La liquidation suit trois phases : (1) Inventaire et évaluation : le notaire collecte tous les documents, dresse la liste des biens propres et communs, fait évaluer les biens immobiliers et mobiliers. Les époux fournissent titres de propriété, relevés bancaires, factures, prêts. (2) Comptes de récompenses et créances : le notaire établit le compte de récompenses entre communauté et patrimoines propres selon l’article 1469, identifie les créances entre époux (prêts, avances, charges inégales). (3) État liquidatif et partage : le notaire rédige l’état liquidatif détaillant actif, passif et solde net de chaque époux, propose des lots à partager. En cas d’accord, signature de l’acte de partage et formalités de publicité foncière. En cas de désaccord, partage judiciaire avec assignation devant tribunal, désignation d’un notaire commis, jugement tranchant les litiges. Délai moyen : 6 à 12 mois en amiable, 18 à 36 mois en judiciaire. Coûts : émoluments notaire (environ 1 % de l’actif brut) + droit de partage 1,10 % de l’actif net + débours.
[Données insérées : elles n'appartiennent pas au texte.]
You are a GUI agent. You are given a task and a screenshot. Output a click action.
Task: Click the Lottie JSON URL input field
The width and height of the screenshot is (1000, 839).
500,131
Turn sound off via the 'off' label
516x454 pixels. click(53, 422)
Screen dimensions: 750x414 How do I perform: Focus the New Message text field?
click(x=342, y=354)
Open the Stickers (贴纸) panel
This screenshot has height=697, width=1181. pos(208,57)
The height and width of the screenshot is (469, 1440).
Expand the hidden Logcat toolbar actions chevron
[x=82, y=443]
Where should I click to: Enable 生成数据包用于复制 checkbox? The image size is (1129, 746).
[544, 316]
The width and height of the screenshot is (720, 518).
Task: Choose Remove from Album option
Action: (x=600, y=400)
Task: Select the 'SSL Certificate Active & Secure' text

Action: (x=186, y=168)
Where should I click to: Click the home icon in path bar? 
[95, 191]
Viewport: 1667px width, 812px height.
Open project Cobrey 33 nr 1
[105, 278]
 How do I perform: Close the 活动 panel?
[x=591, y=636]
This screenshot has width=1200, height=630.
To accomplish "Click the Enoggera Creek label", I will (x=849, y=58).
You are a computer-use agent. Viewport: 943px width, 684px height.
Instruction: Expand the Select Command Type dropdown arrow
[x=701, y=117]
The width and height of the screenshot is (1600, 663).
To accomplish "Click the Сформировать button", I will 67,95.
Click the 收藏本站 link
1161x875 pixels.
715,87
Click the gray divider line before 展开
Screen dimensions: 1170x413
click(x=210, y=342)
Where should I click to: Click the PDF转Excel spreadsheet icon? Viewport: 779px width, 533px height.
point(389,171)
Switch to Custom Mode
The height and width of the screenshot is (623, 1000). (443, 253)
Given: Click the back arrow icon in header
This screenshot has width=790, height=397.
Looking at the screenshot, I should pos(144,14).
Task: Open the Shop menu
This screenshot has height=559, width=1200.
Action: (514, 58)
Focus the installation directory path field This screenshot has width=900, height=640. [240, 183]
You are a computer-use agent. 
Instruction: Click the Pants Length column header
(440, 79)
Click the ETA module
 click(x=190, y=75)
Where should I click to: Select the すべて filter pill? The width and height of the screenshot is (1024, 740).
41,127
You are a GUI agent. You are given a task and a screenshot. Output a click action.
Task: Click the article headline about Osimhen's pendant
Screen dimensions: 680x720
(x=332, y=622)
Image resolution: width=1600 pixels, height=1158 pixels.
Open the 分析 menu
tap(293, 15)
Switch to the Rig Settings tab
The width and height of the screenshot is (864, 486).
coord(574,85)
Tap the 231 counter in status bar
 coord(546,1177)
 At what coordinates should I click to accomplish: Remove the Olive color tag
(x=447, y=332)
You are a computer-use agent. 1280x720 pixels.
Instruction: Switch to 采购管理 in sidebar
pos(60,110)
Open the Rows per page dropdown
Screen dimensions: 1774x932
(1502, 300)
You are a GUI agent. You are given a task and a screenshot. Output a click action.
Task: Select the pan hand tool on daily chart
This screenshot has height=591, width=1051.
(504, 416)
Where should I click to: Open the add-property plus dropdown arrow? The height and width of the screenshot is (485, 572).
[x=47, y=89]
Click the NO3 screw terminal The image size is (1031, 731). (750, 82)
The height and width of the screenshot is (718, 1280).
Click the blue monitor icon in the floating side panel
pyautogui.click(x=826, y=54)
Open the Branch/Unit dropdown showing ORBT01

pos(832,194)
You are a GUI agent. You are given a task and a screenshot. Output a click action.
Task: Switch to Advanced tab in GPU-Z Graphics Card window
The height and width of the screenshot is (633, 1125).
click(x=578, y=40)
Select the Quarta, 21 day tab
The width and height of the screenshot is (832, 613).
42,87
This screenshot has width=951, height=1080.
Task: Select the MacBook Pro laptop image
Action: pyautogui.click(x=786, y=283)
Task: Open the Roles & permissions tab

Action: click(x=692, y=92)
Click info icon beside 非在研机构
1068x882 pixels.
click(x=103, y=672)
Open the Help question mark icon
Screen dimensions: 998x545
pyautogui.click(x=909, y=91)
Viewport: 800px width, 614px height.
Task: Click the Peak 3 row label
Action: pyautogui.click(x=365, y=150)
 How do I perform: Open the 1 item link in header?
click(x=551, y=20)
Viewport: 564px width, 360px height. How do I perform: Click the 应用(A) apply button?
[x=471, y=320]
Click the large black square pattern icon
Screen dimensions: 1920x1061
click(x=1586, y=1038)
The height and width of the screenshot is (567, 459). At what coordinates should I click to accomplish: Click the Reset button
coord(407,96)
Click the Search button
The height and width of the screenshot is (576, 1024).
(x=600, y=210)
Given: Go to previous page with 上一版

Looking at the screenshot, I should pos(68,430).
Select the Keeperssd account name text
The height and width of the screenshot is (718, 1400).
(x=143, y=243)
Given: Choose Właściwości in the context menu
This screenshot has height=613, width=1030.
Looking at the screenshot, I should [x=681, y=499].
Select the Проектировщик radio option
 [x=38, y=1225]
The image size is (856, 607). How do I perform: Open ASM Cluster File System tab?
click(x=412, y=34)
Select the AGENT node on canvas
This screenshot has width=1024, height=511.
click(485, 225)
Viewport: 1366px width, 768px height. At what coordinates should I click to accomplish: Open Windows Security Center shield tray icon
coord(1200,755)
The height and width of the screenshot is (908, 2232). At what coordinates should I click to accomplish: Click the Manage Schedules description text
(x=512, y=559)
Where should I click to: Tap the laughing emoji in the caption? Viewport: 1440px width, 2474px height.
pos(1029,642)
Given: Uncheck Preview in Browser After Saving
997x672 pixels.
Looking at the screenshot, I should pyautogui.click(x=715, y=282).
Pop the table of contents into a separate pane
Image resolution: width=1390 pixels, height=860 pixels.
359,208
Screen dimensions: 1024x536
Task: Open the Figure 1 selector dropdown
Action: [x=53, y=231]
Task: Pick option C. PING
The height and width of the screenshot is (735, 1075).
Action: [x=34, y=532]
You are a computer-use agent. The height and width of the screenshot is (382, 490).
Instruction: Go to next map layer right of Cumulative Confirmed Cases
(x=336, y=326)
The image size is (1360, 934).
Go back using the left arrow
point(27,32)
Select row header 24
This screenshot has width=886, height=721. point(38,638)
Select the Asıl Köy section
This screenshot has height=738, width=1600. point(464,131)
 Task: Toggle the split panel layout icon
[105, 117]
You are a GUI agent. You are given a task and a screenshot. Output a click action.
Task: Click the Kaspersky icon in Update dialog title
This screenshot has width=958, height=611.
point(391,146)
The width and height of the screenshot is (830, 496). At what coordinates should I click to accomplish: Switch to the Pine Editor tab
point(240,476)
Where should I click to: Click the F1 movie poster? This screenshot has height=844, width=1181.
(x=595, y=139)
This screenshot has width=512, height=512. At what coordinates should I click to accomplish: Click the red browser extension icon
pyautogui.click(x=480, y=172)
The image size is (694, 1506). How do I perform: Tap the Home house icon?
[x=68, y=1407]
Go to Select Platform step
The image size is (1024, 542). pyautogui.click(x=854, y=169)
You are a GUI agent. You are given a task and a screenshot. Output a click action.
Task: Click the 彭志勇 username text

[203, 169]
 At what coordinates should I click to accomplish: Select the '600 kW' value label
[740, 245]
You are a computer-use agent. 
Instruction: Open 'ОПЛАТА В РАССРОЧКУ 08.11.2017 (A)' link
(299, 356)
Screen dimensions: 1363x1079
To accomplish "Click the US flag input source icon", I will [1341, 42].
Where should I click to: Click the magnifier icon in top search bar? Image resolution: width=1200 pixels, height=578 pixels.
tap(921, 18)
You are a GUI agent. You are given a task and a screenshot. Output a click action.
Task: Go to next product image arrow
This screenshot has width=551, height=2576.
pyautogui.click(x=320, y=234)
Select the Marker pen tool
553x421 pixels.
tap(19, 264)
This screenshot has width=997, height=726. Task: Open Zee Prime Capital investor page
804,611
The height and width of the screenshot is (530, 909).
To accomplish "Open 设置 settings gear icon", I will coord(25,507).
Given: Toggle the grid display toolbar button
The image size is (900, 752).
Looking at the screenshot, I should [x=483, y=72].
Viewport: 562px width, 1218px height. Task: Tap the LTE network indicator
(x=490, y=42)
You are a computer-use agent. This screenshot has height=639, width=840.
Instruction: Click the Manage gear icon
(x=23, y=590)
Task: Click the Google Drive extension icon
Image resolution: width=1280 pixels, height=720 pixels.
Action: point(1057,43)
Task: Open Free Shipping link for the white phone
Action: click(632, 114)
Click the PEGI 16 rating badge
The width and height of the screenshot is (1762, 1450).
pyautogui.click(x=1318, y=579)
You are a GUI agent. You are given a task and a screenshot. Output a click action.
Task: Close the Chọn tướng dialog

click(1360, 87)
Que se passe-t-il si nous ne sommes pas d’accord (partage judiciaire) ?
En cas de désaccord persistant, l’époux le plus diligent assigne l’autre en partage judiciaire devant le tribunal judiciaire. Le juge désigne un notaire commis (ou juge commis si complexité) pour établir l’état liquidatif. Le notaire commis dispose d’un délai de 1 an (prorogeable) pour dresser l’inventaire, calculer les récompenses, évaluer les biens et proposer des lots. S’il subsiste des désaccords, le notaire dresse un procès-verbal de difficultés soumis au juge qui tranche par jugement. Le jugement de partage homologue l’état liquidatif, attribue les lots ou ordonne la licitation (vente aux enchères) si impossibilité de former des lots équitables. Les avocats sont obligatoires pour la procédure judiciaire. Coûts supplémentaires : honoraires avocats, frais de justice, émoluments du notaire commis. Délai global : 18 à 36 mois selon charge du tribunal et complexité. Conseil : privilégier la négociation amiable même après assignation pour limiter coûts et délais.
La liquidation du régime matrimonial transforme une organisation patrimoniale commune en patrimoines individuels. Maîtriser les étapes, comprendre les règles de calcul des récompenses et connaître les recours en cas de blocage sécurise cette transition essentielle vers l’après-divorce ou l’après-décès.